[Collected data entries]
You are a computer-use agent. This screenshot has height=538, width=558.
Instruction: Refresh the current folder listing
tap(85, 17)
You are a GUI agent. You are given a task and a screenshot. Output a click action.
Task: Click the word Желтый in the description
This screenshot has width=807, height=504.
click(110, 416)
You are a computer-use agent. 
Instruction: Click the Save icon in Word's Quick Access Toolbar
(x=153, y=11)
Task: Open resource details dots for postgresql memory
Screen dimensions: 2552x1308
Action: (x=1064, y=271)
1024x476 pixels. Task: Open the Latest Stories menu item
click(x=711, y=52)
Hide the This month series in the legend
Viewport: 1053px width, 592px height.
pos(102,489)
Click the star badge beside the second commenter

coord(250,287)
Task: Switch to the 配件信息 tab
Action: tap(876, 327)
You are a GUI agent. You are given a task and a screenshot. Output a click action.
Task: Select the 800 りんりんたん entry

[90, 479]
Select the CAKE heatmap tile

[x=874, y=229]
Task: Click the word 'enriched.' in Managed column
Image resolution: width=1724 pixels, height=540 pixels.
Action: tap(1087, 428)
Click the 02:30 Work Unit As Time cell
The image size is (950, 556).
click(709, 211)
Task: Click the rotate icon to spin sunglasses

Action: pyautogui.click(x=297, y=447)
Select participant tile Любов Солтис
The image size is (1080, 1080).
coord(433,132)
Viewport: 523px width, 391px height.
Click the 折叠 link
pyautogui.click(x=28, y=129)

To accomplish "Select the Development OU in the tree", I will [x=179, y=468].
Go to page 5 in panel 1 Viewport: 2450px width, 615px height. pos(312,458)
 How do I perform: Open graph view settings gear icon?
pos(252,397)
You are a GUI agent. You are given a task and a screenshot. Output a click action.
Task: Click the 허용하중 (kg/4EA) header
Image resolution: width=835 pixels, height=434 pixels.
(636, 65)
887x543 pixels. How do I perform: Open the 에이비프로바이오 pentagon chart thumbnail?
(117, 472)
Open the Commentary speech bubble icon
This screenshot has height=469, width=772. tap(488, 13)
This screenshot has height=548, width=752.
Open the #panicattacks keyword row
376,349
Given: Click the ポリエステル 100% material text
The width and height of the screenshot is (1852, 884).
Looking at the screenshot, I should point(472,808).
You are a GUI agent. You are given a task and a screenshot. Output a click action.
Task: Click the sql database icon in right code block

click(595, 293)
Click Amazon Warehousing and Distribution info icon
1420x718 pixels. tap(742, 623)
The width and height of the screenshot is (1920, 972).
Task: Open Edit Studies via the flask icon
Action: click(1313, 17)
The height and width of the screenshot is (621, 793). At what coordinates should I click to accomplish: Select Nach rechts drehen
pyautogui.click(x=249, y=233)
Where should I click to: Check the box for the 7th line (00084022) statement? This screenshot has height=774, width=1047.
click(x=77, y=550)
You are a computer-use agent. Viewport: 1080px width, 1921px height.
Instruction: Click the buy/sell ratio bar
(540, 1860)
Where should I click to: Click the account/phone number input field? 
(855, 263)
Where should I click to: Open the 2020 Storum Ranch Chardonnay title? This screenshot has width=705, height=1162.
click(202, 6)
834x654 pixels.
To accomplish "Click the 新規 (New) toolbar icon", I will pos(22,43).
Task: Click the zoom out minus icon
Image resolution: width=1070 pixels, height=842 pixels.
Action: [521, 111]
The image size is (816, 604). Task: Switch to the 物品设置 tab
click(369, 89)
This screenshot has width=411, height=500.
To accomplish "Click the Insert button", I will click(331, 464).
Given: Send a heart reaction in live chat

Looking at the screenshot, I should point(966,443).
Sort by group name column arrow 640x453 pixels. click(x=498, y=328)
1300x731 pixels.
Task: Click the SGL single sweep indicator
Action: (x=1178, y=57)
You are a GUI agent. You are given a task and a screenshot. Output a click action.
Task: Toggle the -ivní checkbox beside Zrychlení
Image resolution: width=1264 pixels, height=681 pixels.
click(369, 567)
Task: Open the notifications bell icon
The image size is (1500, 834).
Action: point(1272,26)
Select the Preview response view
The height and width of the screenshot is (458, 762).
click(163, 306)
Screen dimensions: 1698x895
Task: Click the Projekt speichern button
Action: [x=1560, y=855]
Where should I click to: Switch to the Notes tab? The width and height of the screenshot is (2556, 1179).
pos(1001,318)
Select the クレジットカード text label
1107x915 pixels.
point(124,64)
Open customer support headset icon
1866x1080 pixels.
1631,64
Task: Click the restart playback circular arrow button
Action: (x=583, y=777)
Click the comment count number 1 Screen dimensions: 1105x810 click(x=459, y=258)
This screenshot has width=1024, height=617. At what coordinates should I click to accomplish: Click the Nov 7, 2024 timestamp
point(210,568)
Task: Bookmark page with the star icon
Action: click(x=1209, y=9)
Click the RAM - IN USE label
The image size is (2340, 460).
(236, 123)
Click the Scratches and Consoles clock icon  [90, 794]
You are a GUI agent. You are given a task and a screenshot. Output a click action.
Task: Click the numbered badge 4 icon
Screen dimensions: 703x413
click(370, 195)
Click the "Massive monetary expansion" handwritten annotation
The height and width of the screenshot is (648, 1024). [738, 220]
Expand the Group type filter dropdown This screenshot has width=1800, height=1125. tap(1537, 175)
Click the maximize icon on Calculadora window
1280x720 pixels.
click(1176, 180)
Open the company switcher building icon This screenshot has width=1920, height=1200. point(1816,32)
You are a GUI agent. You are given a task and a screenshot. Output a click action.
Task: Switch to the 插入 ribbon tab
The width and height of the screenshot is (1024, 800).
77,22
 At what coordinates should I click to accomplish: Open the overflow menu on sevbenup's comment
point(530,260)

- Problem statement -
Print, please, the lines above from the very first through the one that holds "Task: Click the word Желтый", both included, word for word and with nothing else.

- Solution below -
You are a computer-use agent. This screenshot has height=538, width=558.
Instruction: Refresh the current folder listing
tap(85, 17)
You are a GUI agent. You are given a task and a screenshot. Output a click action.
Task: Click the word Желтый in the description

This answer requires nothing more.